Violent offending severity among injecting drug users: Examining risk factors and issues around classification




Michelle Torok, Shane Darke, Fiona Shand, Sharlene Kaye

Addictive Behaviors

Volume 39, Issue 12, December 2014




•There is currently no way to uniformly classify the severity of violent behaviour.

•Four severity classification schemes were tested among injecting drug users (IDU).

•Severely violent IDU differed significantly in risk profile from lower level IDU.

•Higher cumulative risk exposure was associated with more severe violent offending.

•There was considerable lack of uniformity in correlates of severe violent offending.




There is a paucity of research as to how injecting drug users (IDU) might be differentiated in the severity of their violent offending. This paper reported on the risks associated with severity, as well as issues around severity classification and the impact on observed relationships with known major risk factors.
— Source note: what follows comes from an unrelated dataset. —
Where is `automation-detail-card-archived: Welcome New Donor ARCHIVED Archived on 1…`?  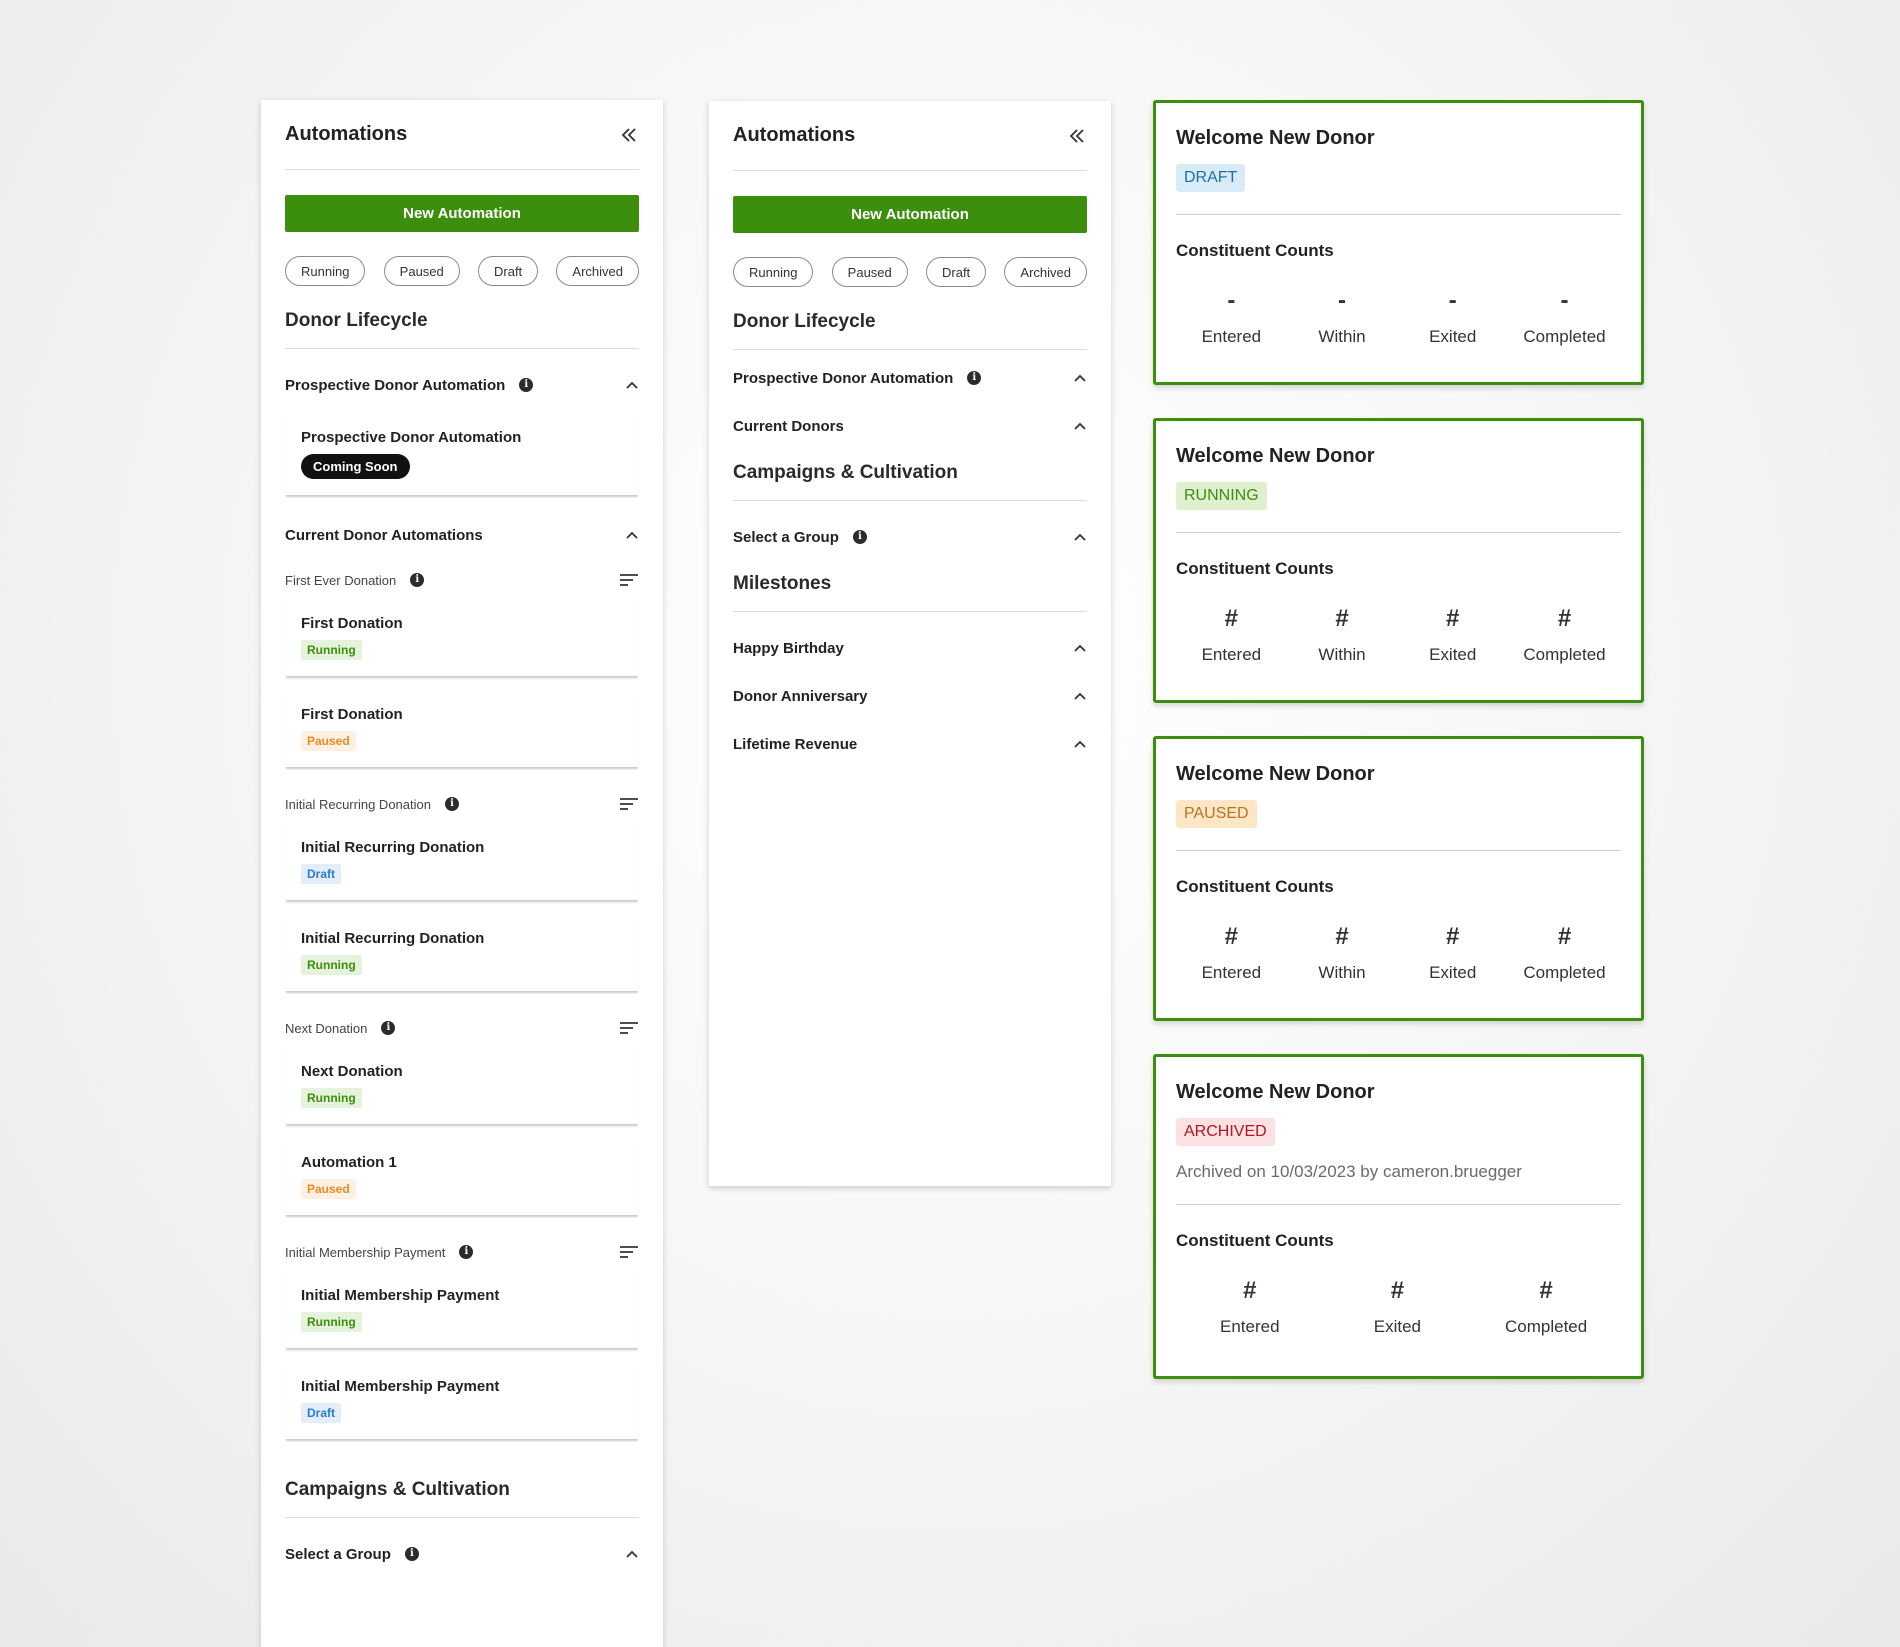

A cross-sectional survey administered to 300 IDU, who had injected drugs weekly or more in the past 12 months. A structured questionnaire addresses potential substance use and early-life risk factors for violent offending.



Four severity groups were identified: non-violent (24%), low (34%), moderate (22%) and high (20%) level offenders. Higher severity groups had more prevalent and more severe histories of childhood maltreatment, child psychopathology and dysfunctional trait personalities, as well as more severe substance use problems than low-level and non-violent IDU. Regression analyses found that only two of 15 risk factors remained uniformly associated with violent offending across the four classification schemes tested: (1) having committed violence under the influence and (2) having more impulsive trait personalities.



Disaggregating IDU into distinct subgroups showed that the extent and severity of predispositional and substance use risk exposure corresponded to the severity of violent offending. There is a need to establish a systematic method for classifying severity given that there were clinically meaningful differences between groups which require further exploration and replication, and because there was extensive variation in the risks associated with severity across schemes.